Patience and perseverance: Essential qualities when the going gets tough

A Christian Science perspective: Commentary on the El Capitan climb.

For almost three weeks, two young rock climbers spent many hours a day clinging to a bare, sheerly vertical rock face as they attempted to succeed in free climbing the Dawn Wall of the El Capitan peak in Yosemite National Park. On Wednesday, Jan. 14, 2015, climbers Tommy Caldwell and Kevin Jorgeson reached the top of El Capitan. In doing so, they have accomplished the most difficult rock climb ever attempted.

The task was so demanding that some believe it was miraculous they were able to accomplish it. It seems evident that two important qualities were essential to making this record-breaking El Capitan climb possible: patience and perseverance. The seven-plus years of patient planning and preparation for Mr. Caldwell’s third attempt to free climb El Capitan surely demonstrate perseverance. Certainly Mr. Jorgensen had to exhibit patient perseverance when he failed 10 times on the ultra-difficult section of the ascent called Pitch 15 only to succeed on the 11th try.

In our fast-paced, technological world, patience and perseverance may sometimes seem like old-fashioned qualities that belong more to an outmoded era. But many spectacular and ordinary achievements require down-to-earth humility in order to work out tasks step by step and to get through failure, setbacks, and discouragement.

Mary Baker Eddy, the founder of this newspaper and the Discoverer of Christian Science, makes clear in her writings that the qualities of patience and perseverance are important to succeed in the grandest, most profound accomplishments that our world needs. In her book “Miscellaneous Writings 1883-1896,” Mrs. Eddy says, “The lives of great men and women are miracles of patience and perseverance. Every luminary in the constellation of human greatness, like the stars, comes out in the darkness to shine with the reflected light of God” (p. 340).
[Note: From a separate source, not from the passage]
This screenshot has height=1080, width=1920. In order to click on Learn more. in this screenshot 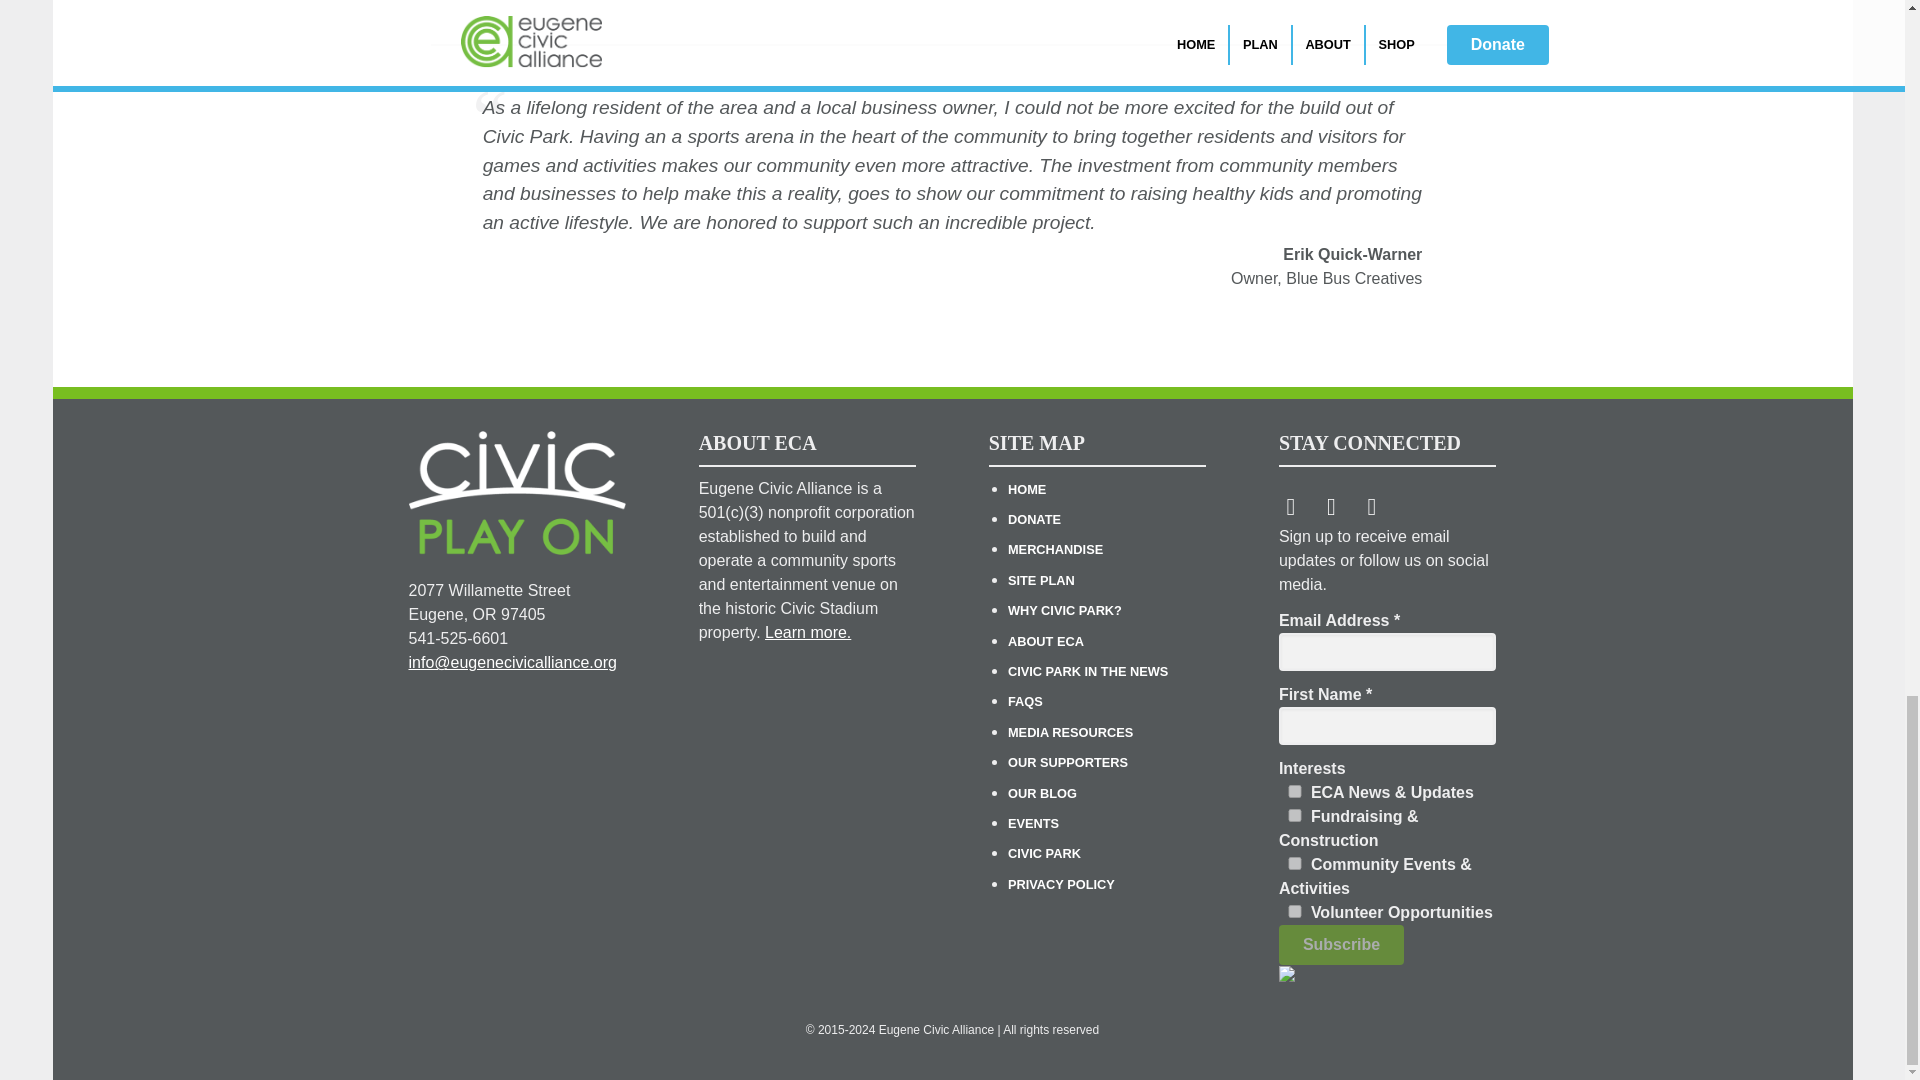, I will do `click(807, 632)`.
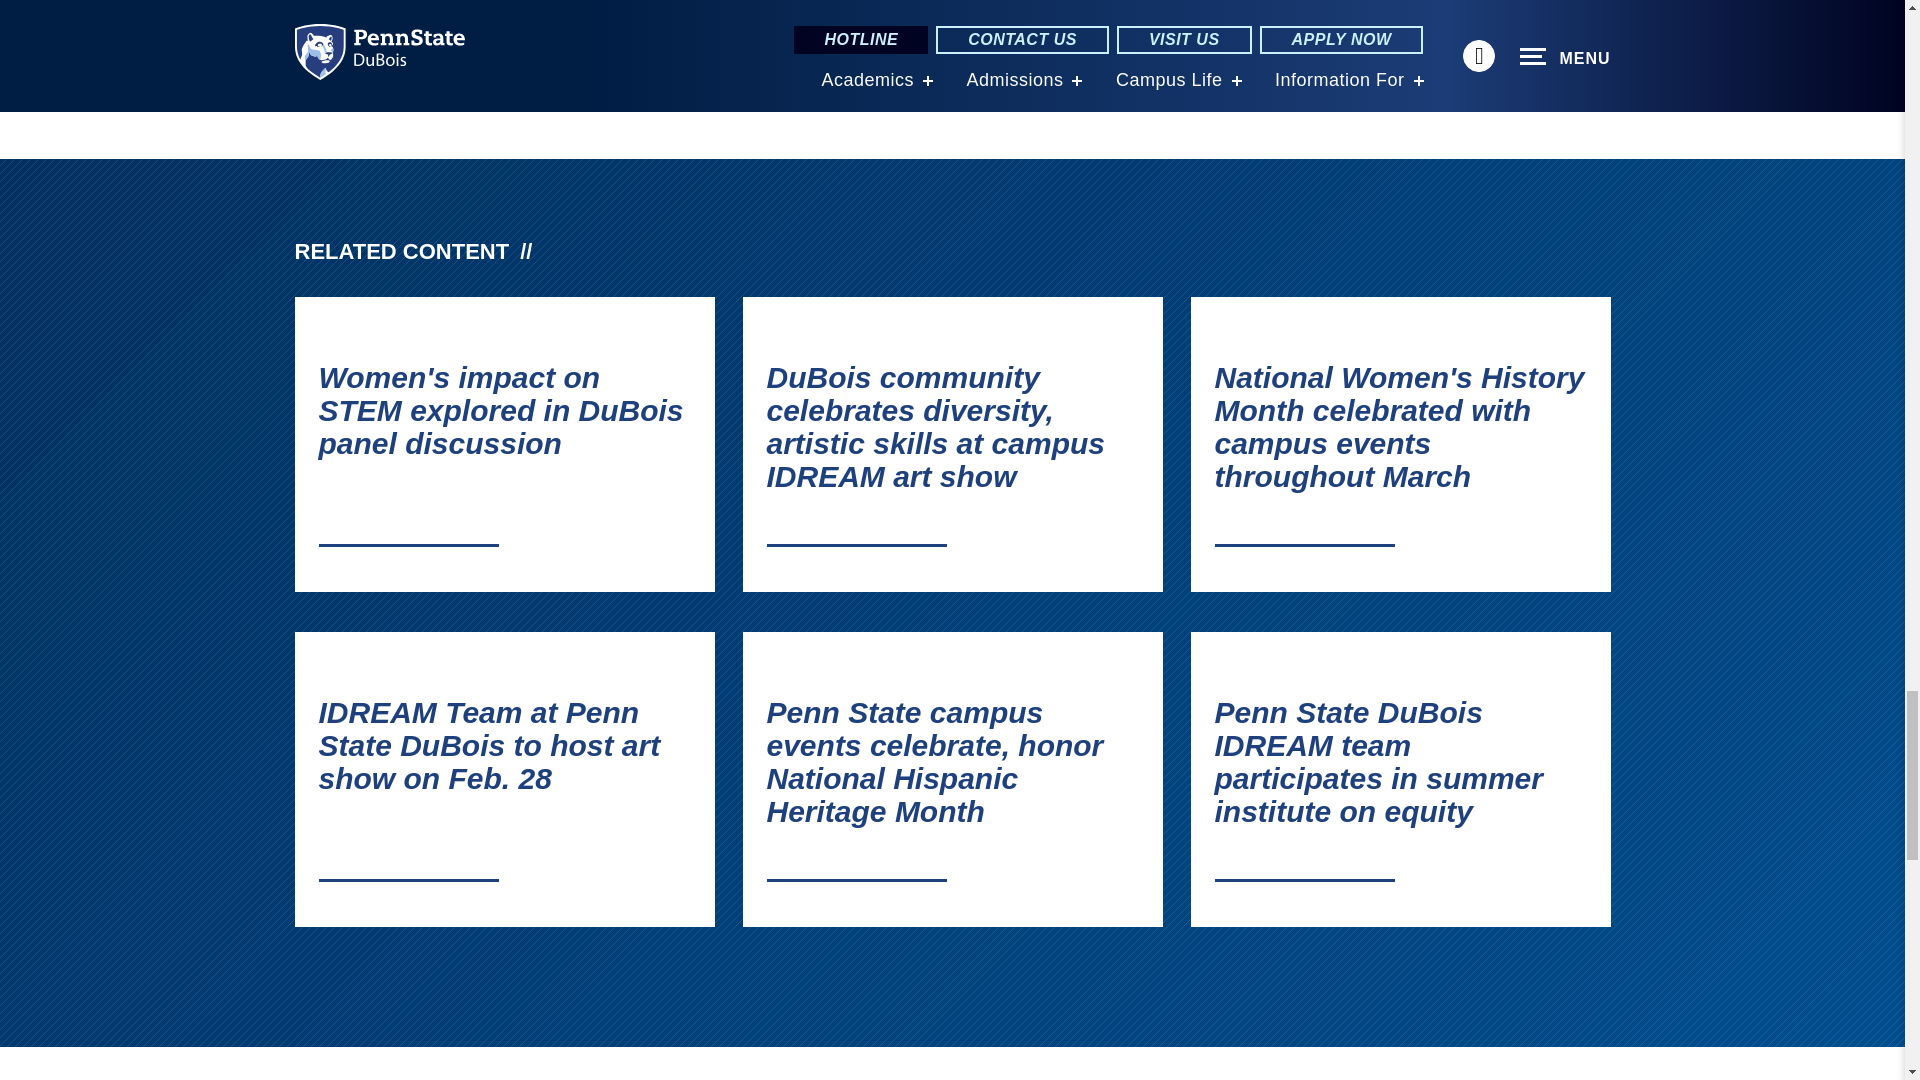 This screenshot has width=1920, height=1080. I want to click on Content tagged with diversity, so click(966, 14).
When challenges are really tough, many have found that more than human will and human effort to persevere are required. As Isaac Watts’s famous hymn states: “Mere human energy shall faint, and youthful vigor cease; but those who wait upon the Lord, In strength shall still increase” (“Christian Science Hymnal,” Hymn 320).

Relying on a personal sense of our abilities may take us to great heights. But even beyond these abilities we can discover the unchanging, ever-reliable capacities that belong to our spiritual, God-given individuality. Christian Science teaches that strength and ability, as well as patience and perseverance, have their origin in God, the source of all divine goodness. God, infinite Mind, is the source of all intelligence and ability. Spirit, another biblical name for God, is the source of all strength. As the Bible tells us, we are each created by God, in His likeness (see Genesis 1:26). Therefore we reflect all the qualities – including strength, ability, patience, and perseverance – that are needed to complete tasks that God has unfolded for us.

I’ve encountered circumstances when I felt I did not possess the human resources to persevere. The teachings of Christian Science have instilled in me the importance of being willing to lean on God during difficulties. I do this by acknowledging that, in Christ Jesus’ words, “I can of mine own self do nothing” (John 5:30), and affirming that God’s strength and ability are present to help me at any time. I then listen for God’s guidance with the expectation that God, who is our divine parent, is always willing to help His children. Then I follow the clear, calm guidance I receive in thought. This approach has enabled me to accomplish what I could not have done without divine aid.

Whether we have a goal as difficult and remarkable as free climbing El Capitan, or whether we have our sights set on a more ordinary pursuit – wholeheartedly turning to God in our prayers sees any worthwhile activity to its fulfillment. Few of us will find ourselves in quite the predicaments that emerge in free climbing a 3,000 foot sheer rock face with the world watching. But all of us will have opportunities at many points in our lives to demonstrate the spiritual qualities of patience and perseverance. When the going gets tough, understanding the spiritual origin of these qualities and learning about our relation to God brings victory to all necessary accomplishments.